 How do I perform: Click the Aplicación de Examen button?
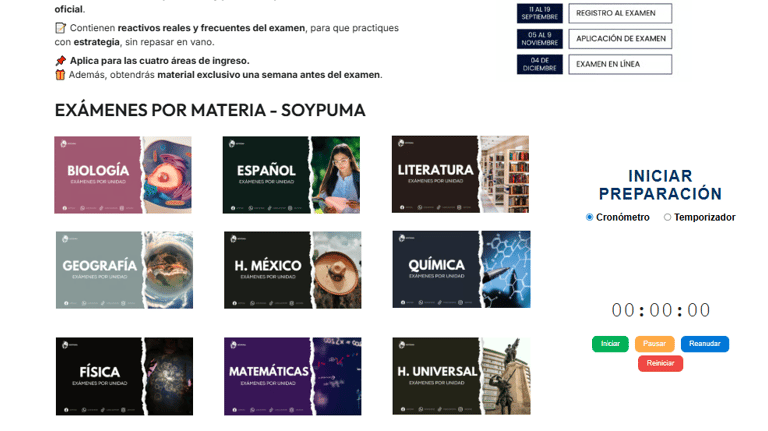(620, 39)
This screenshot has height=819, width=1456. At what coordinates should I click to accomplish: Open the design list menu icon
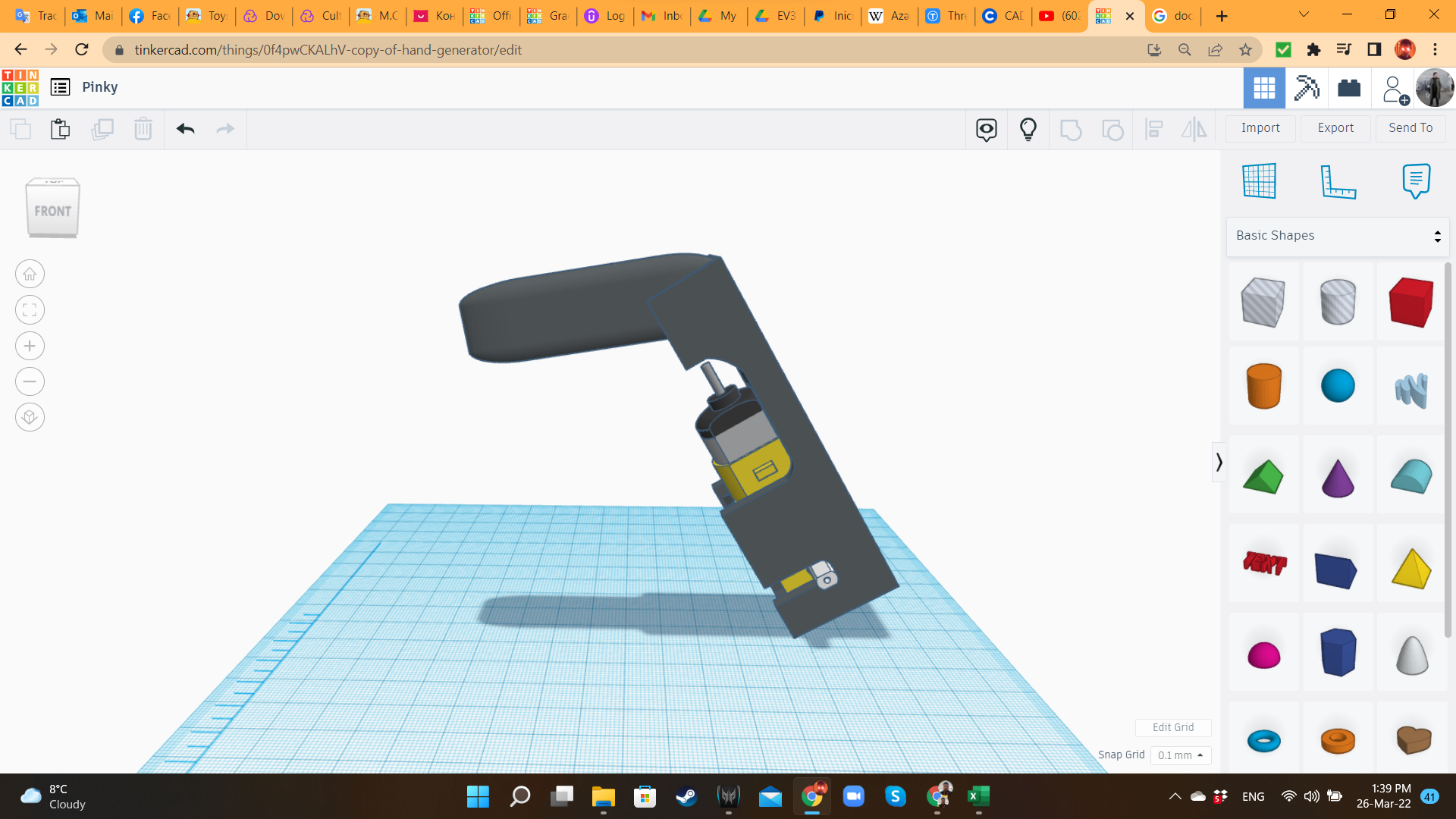(60, 87)
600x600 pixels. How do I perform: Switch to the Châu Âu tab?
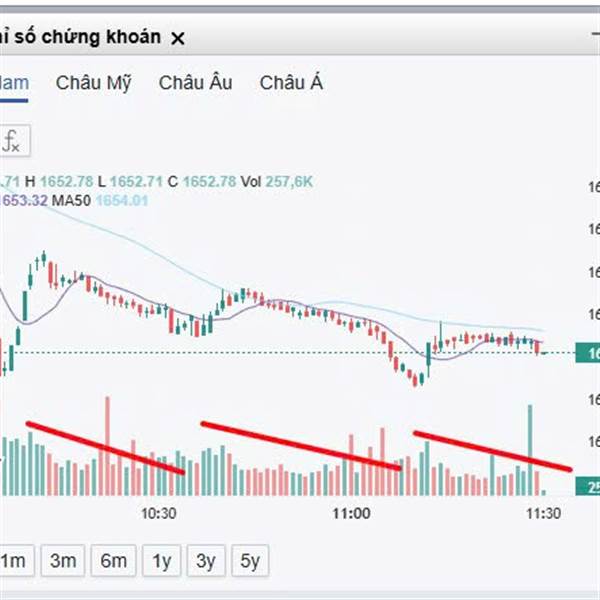[195, 83]
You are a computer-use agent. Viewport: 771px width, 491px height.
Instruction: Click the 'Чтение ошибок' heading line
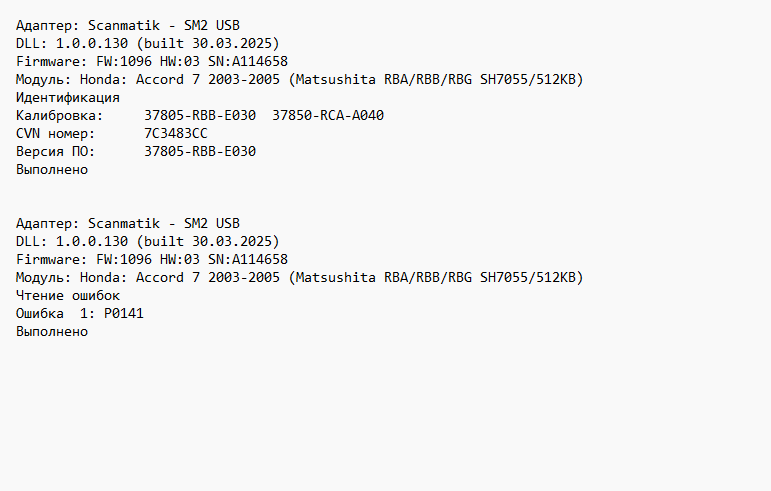[68, 296]
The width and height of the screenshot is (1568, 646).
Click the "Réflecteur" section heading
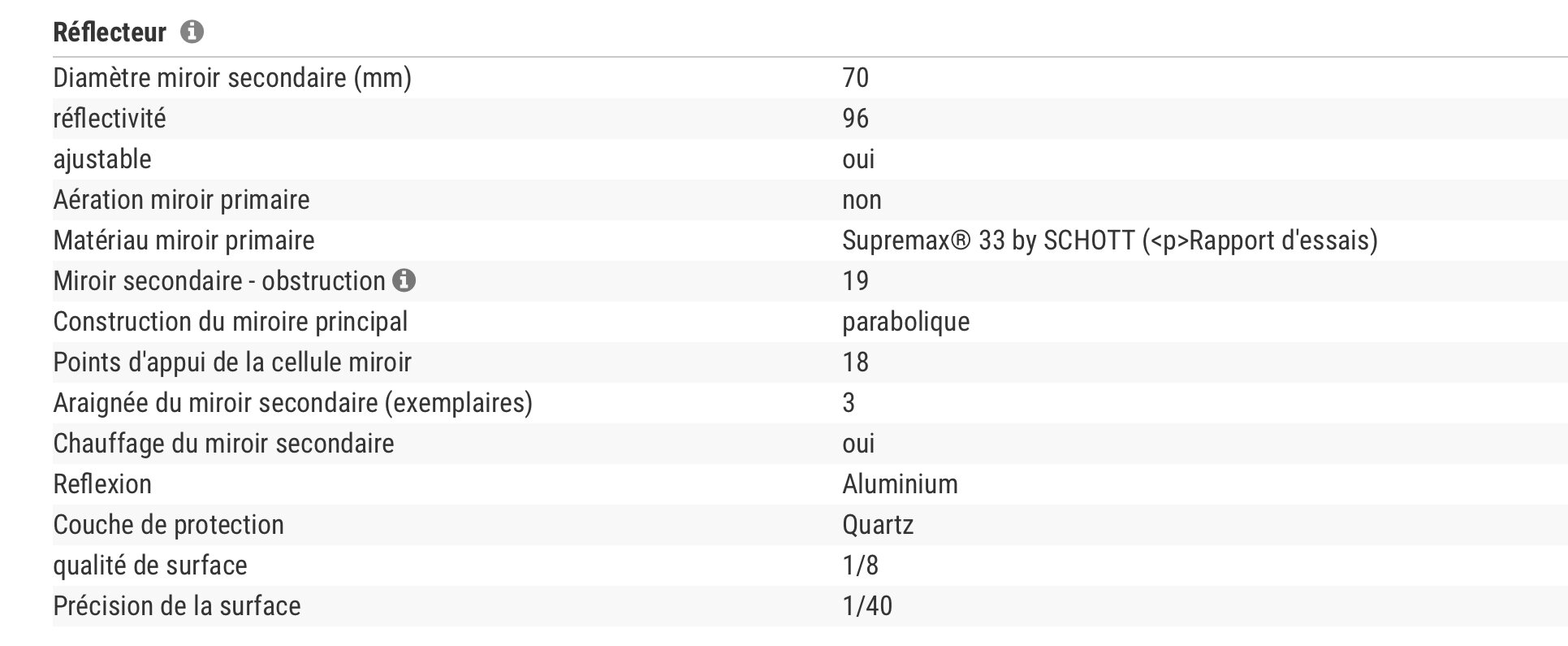click(x=110, y=33)
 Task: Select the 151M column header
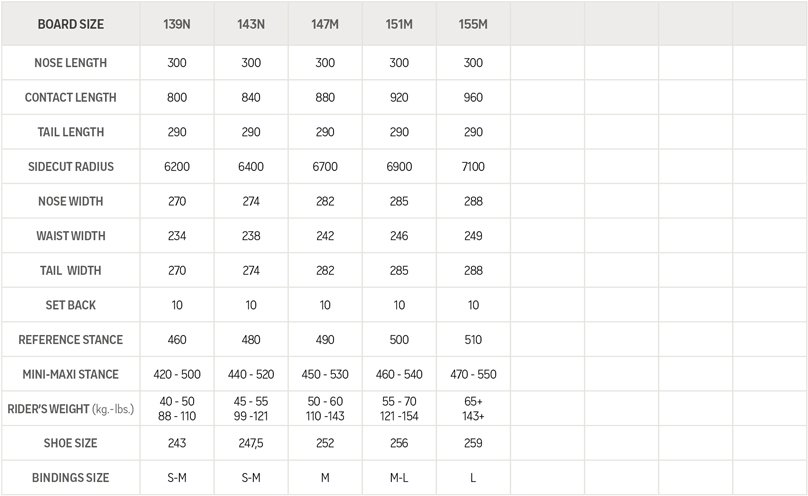point(399,23)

▶ [Requirements]: Collect each line of the listing that contains the word "perform" and copy those lines. Case counts.

▶ [Answer for this exercise]:
 How do I perform: Click the Aplicación de Examen button?
600x600 pixels. How do I perform: Switch to the Châu Âu tab?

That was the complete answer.